**Working data**
--- START ---

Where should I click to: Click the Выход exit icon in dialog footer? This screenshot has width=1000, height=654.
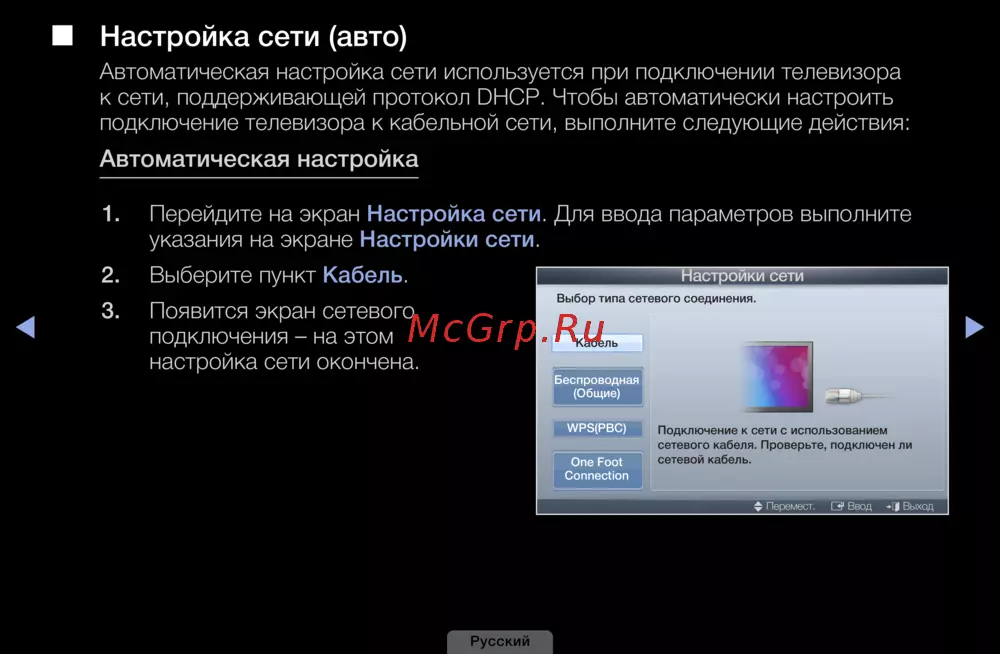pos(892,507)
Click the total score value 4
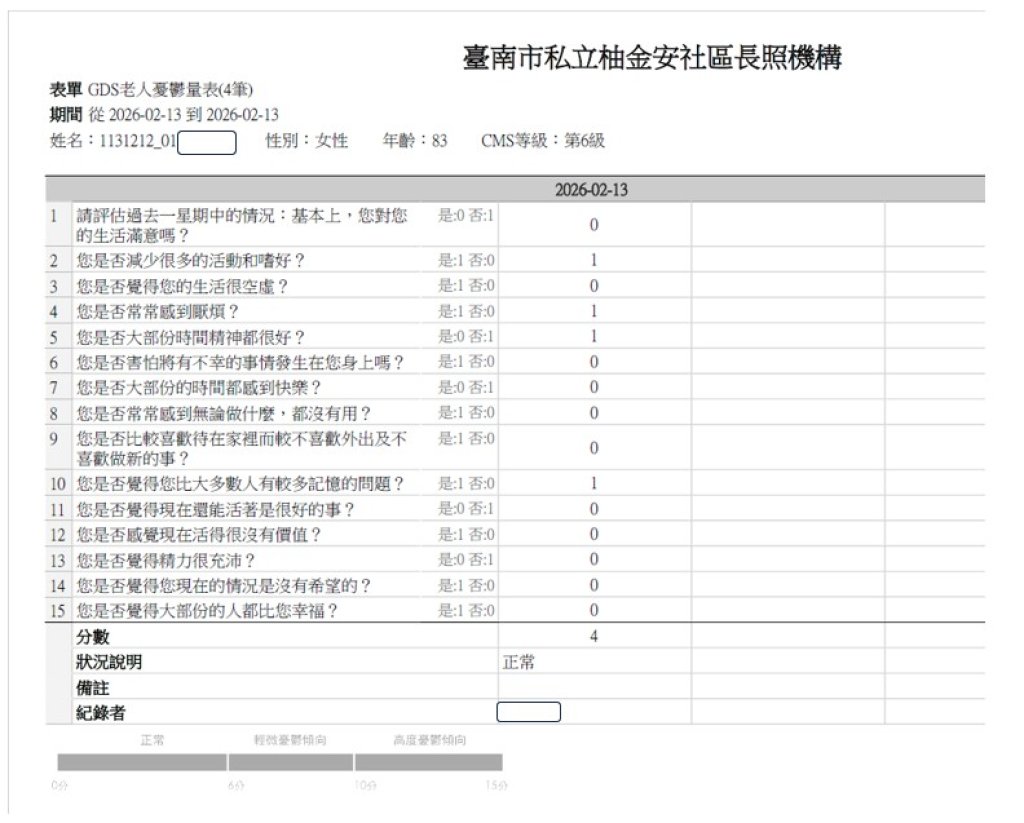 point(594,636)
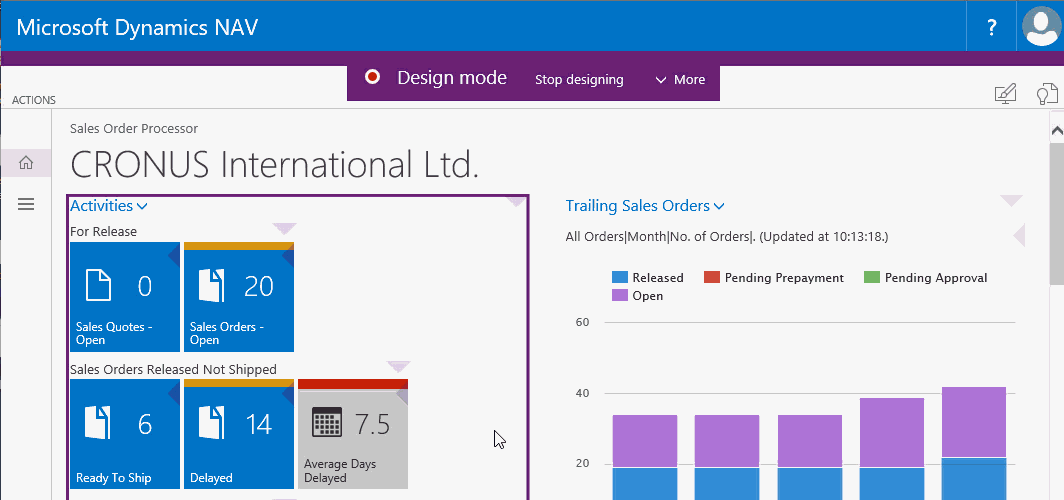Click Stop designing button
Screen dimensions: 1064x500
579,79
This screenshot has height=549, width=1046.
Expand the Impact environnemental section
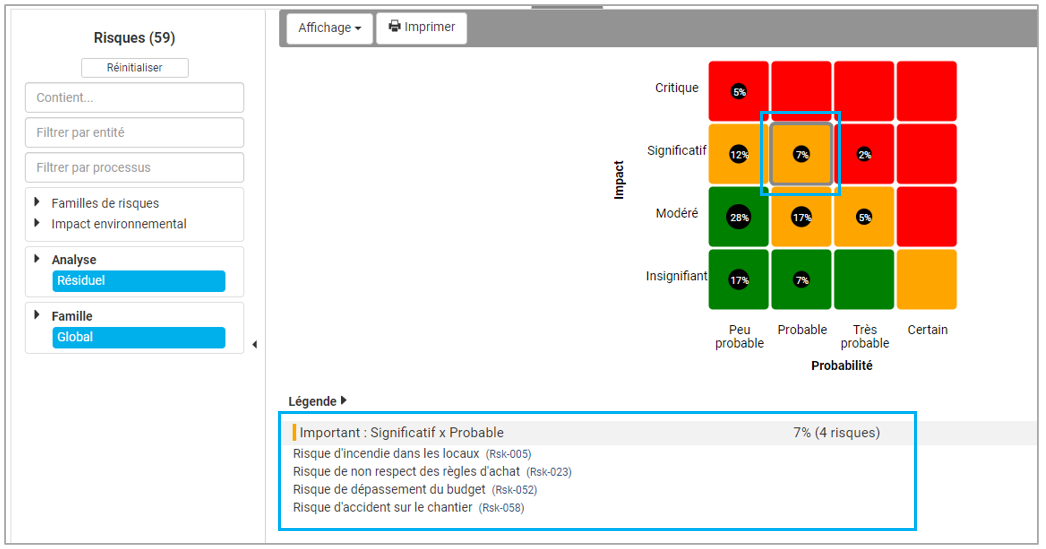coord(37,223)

--- END ---

**What you will do**
If an entry contains a picture, omit it; restate everything else word for word.

**Exercise output**
Where should I click to: Click the Выход exit icon in dialog footer? This screenshot has width=1000, height=654.
pos(892,507)
Click the total score value 4
 point(594,636)
Click Stop designing button
Screen dimensions: 1064x500
579,79
This screenshot has height=549, width=1046.
Expand the Impact environnemental section
coord(37,223)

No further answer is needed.